• _What the task requires_:
Where the string "computer" appears in a line of the data, show that line.

• _Exercise data_:
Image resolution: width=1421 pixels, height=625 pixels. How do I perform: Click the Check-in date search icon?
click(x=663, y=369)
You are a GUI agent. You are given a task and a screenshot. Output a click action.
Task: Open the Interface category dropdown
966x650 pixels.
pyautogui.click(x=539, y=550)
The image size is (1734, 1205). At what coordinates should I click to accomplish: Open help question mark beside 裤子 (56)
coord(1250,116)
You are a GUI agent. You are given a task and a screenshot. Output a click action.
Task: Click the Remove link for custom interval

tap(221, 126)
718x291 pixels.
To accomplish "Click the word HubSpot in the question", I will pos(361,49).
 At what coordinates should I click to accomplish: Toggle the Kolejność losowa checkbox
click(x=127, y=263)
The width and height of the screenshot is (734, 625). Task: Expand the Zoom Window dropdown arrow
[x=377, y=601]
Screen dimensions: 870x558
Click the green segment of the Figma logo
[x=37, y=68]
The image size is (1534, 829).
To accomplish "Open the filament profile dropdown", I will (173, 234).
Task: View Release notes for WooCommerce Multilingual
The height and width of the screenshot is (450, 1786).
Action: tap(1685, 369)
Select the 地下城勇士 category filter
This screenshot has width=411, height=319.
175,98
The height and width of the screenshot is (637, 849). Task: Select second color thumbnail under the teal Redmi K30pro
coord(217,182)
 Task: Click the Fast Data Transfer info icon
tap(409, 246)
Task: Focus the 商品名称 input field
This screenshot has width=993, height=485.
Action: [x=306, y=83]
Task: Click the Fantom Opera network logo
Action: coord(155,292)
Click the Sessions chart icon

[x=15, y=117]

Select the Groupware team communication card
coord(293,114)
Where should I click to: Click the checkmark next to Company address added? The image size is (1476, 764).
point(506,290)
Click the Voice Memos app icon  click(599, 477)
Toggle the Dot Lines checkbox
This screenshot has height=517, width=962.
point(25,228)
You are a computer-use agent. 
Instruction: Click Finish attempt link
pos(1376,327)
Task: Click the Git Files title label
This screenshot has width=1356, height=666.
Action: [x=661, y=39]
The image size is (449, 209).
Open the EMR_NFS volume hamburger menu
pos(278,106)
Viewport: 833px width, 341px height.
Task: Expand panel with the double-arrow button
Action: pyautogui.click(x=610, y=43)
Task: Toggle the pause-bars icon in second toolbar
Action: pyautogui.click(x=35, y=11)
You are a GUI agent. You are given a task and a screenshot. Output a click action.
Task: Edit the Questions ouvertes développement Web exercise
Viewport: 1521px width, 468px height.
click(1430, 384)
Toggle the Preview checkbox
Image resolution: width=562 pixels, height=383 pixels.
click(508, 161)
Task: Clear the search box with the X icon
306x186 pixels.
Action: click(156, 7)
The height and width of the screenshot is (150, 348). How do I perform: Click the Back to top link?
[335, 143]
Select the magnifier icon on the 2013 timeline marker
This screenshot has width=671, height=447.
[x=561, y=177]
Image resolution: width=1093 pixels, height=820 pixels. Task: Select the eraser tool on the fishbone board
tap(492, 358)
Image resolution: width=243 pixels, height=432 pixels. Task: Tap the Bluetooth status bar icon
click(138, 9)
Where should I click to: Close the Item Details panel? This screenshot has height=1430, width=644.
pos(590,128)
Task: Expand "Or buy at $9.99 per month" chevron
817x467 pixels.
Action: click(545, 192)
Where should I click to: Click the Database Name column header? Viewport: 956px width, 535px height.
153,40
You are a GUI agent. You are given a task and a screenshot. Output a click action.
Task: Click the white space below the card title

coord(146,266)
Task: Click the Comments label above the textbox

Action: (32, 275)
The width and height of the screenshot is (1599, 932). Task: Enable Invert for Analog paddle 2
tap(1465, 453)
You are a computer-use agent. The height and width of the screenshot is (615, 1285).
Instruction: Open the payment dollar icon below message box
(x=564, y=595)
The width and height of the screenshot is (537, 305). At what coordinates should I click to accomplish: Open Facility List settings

• _Answer to this task_:
You are a computer-use agent. 
You are a computer-use agent. The height and width of the screenshot is (615, 1285).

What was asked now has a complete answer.